[Pixel coordinate grounding data]

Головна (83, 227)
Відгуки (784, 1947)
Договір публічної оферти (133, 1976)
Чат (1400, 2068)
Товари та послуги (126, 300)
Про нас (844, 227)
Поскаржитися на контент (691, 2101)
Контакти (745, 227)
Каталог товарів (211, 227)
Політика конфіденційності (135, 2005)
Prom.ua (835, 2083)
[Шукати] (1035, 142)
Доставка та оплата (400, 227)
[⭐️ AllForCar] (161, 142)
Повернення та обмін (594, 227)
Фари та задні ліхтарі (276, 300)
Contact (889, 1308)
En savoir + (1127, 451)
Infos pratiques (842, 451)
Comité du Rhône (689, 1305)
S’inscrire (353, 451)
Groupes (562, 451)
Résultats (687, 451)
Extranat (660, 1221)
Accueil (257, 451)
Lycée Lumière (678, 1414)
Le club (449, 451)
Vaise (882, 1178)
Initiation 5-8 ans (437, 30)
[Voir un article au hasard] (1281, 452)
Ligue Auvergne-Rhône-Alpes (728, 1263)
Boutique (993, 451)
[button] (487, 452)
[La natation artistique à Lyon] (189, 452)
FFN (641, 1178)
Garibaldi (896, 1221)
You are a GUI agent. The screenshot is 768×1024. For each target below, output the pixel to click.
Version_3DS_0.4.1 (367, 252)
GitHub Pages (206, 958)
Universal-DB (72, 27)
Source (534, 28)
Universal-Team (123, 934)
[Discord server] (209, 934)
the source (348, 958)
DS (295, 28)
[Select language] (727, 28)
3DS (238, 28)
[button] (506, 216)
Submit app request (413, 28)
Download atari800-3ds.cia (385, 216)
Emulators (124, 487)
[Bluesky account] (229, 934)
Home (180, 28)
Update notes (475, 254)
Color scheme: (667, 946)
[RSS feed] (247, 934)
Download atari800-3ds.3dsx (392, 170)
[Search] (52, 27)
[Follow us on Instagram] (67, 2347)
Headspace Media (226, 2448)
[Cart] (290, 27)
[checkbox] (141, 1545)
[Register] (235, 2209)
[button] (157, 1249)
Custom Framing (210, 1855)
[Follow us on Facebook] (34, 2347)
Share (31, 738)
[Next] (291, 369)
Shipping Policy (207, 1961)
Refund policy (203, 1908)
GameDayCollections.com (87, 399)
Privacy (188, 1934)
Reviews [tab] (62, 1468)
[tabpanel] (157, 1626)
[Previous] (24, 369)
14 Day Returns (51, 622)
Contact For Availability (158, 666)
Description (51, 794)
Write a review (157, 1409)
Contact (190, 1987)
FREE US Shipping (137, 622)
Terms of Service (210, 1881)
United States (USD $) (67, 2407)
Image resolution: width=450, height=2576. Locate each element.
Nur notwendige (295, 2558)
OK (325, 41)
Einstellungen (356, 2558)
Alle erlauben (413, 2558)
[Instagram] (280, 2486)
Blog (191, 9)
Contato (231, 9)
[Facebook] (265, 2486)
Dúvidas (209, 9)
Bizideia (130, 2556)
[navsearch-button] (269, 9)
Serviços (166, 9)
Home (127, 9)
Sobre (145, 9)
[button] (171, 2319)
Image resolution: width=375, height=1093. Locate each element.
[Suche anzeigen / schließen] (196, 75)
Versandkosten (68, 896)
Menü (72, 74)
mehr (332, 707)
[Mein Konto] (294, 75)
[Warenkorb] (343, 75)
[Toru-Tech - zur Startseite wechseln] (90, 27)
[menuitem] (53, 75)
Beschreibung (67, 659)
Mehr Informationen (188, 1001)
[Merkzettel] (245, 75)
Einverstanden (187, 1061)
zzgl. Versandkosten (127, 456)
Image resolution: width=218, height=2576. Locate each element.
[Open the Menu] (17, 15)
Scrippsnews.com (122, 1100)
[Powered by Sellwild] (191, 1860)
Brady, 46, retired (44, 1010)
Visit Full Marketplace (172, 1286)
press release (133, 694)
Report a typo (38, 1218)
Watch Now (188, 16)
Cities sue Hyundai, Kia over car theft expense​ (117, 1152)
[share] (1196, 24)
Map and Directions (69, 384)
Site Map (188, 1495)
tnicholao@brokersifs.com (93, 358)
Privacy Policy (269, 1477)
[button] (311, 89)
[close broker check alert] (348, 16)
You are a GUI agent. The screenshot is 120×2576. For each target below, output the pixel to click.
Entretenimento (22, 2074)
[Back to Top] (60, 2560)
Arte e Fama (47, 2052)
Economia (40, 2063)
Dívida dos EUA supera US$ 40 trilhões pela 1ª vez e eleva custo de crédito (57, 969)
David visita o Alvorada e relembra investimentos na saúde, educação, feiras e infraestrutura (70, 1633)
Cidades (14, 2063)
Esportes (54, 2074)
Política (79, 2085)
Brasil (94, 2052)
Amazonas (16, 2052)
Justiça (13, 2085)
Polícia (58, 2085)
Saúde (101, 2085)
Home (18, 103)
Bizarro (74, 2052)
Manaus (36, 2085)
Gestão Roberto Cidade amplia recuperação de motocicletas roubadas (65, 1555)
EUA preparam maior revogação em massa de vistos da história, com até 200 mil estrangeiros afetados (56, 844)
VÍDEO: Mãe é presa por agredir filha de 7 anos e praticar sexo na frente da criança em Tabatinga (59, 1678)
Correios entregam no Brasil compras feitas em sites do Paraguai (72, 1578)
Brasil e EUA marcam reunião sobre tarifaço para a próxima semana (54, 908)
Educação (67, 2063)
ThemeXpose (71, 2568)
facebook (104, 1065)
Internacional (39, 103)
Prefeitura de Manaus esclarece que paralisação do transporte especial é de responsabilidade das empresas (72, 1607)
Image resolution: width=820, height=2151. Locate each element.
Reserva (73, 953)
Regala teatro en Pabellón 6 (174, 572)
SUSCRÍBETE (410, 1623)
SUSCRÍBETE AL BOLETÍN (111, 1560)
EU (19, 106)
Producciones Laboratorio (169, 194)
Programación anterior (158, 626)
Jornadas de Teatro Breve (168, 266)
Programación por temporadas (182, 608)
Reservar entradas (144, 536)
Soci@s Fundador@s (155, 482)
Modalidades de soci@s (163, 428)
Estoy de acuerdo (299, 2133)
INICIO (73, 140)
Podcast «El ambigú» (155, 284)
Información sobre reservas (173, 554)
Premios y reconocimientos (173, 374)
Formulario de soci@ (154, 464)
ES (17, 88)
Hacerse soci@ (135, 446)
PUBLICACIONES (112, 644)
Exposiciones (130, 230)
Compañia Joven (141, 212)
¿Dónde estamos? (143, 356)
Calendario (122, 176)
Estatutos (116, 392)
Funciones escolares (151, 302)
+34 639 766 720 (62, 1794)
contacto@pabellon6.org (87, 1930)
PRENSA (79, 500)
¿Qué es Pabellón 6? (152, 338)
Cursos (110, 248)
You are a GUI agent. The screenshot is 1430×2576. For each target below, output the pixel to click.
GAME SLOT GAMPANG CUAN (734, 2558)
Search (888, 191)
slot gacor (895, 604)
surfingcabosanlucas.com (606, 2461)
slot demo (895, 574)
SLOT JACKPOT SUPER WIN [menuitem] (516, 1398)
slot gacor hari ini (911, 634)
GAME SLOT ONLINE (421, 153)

### Work task:
All that belongs in your answer is the stretch of entries above from the line with "the source (348, 958)" through the line with "Reviews [tab] (62, 1468)", printed exactly.

### Written response:
the source (348, 958)
DS (295, 28)
[Select language] (727, 28)
3DS (238, 28)
[button] (506, 216)
Submit app request (413, 28)
Download atari800-3ds.cia (385, 216)
Emulators (124, 487)
[Bluesky account] (229, 934)
Home (180, 28)
Update notes (475, 254)
Color scheme: (667, 946)
[RSS feed] (247, 934)
Download atari800-3ds.3dsx (392, 170)
[Search] (52, 27)
[Follow us on Instagram] (67, 2347)
Headspace Media (226, 2448)
[Cart] (290, 27)
[checkbox] (141, 1545)
[Register] (235, 2209)
[button] (157, 1249)
Custom Framing (210, 1855)
[Follow us on Facebook] (34, 2347)
Share (31, 738)
[Next] (291, 369)
Shipping Policy (207, 1961)
Refund policy (203, 1908)
GameDayCollections.com (87, 399)
Privacy (188, 1934)
Reviews [tab] (62, 1468)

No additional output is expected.